Das deutsche Bundeskriminalamt (BKA) hat bisher 337 Berichte über mögliche Kriegsverbrechen in der Ukraine durch russische Invasoren registriert. Dies berichtet die Deutsche Welle Radio.
Es wird berichtet, dass die Erfassung möglicher Verbrechen in Deutschland seit dem Beginn der russischen Invasion in der Ukraine in vollem Umfang erfolgt ist. Die Informationen stammen sowohl von deutschen Bürgern, die sich in der Ukraine aufhielten oder aufhalten, als auch von ukrainischen Flüchtlingen, die in das Land gekommen sind.

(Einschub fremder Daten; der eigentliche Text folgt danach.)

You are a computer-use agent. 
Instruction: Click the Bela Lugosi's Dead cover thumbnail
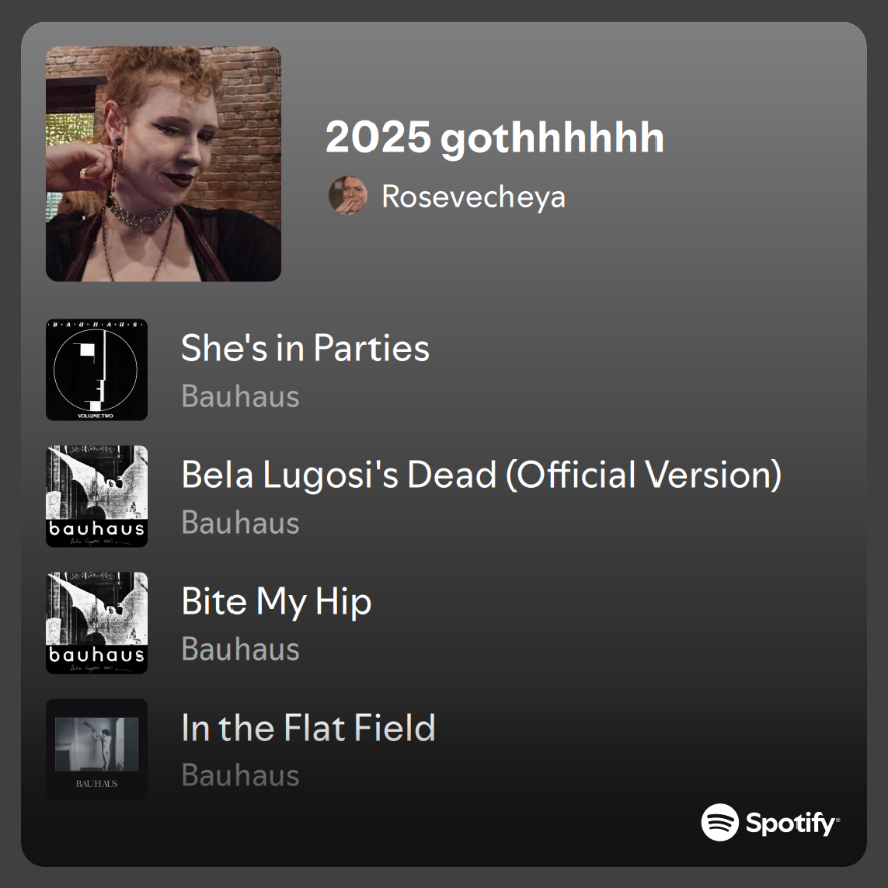coord(97,496)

Es wird darauf hingewiesen, dass das BKA nicht nur Informationen sammelt, sondern die ukrainischen Ermittler auch technisch unterstützt, indem es Materialien für forensische Untersuchungen am Tatort beschafft und bereitstellt.

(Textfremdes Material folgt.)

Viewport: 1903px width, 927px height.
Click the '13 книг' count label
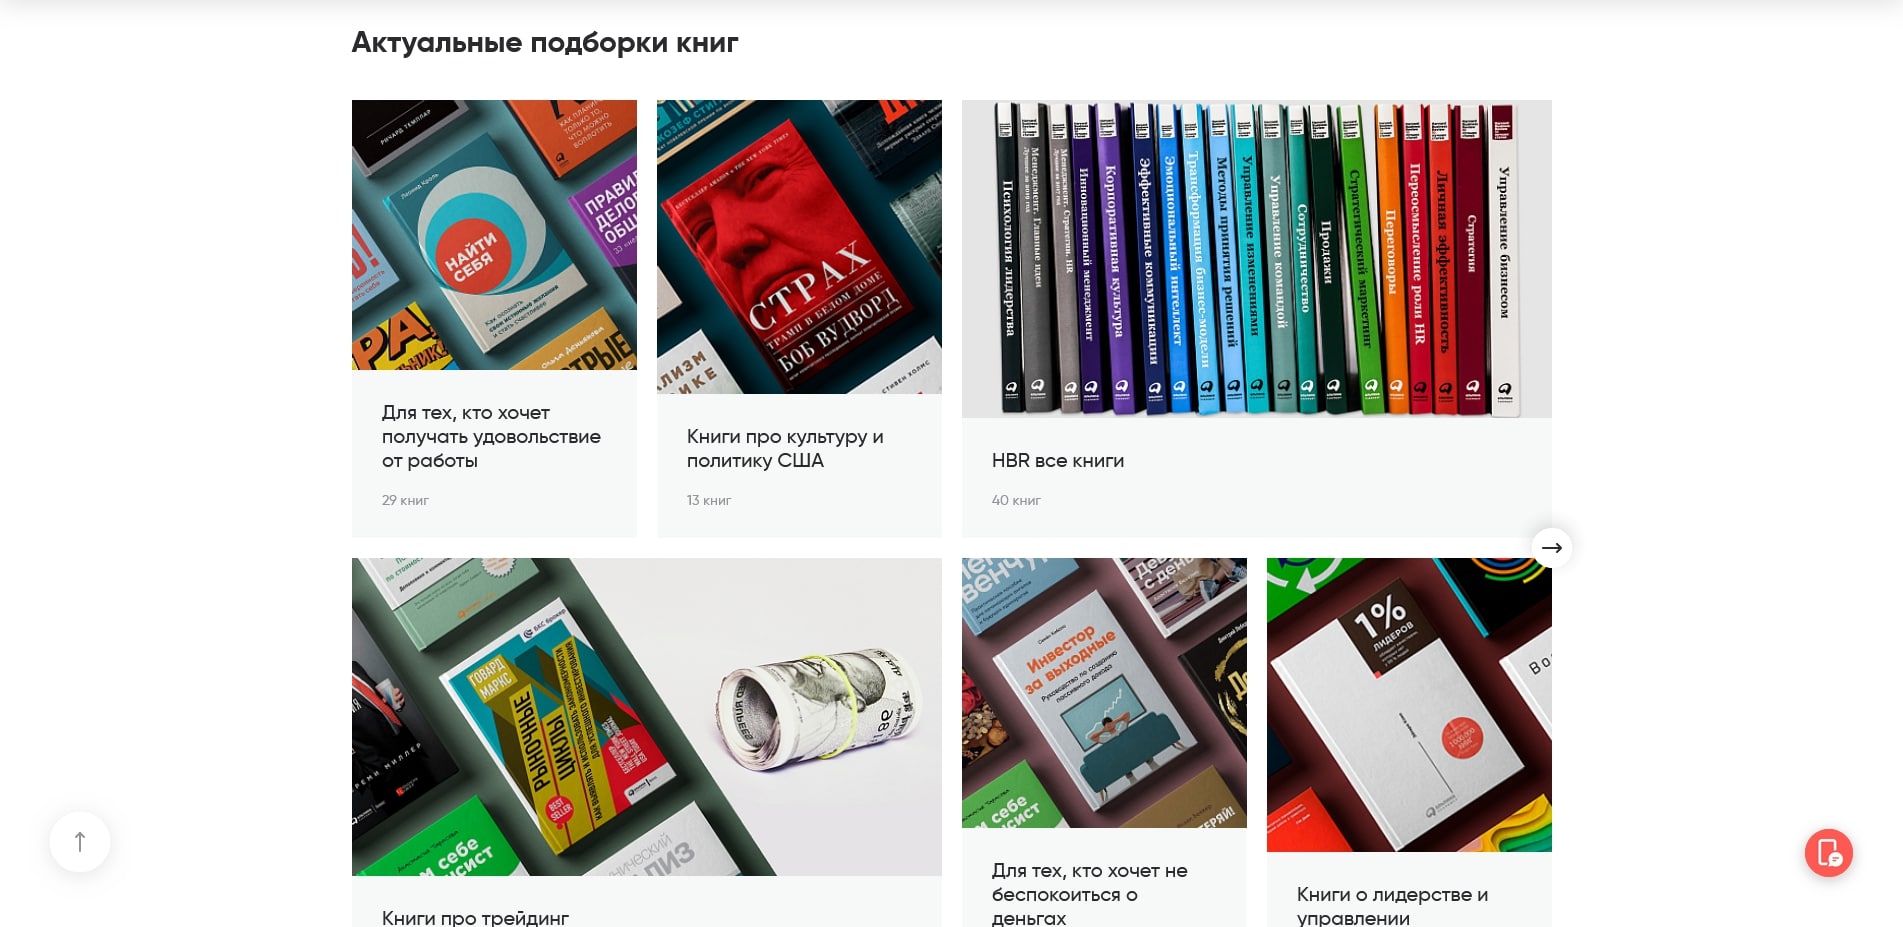click(x=709, y=500)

So hat das BKA im Jahr 2022 Ausrüstung - zum Beispiel zur Sicherung von Beweisen und Unterlagen - im Wert von mehr als 11,5 Millionen Euro gekauft und den ukrainischen Behörden übergeben.
Wir möchten hinzufügen, dass Kriegsverbrechen massenhafter Natur mit einer großen Zahl von Opfern als Verbrechen gegen die Menschlichkeit gelten und nicht vor nationalen Militärgerichten, sondern vor internationalen Militärtribunalen verhandelt werden.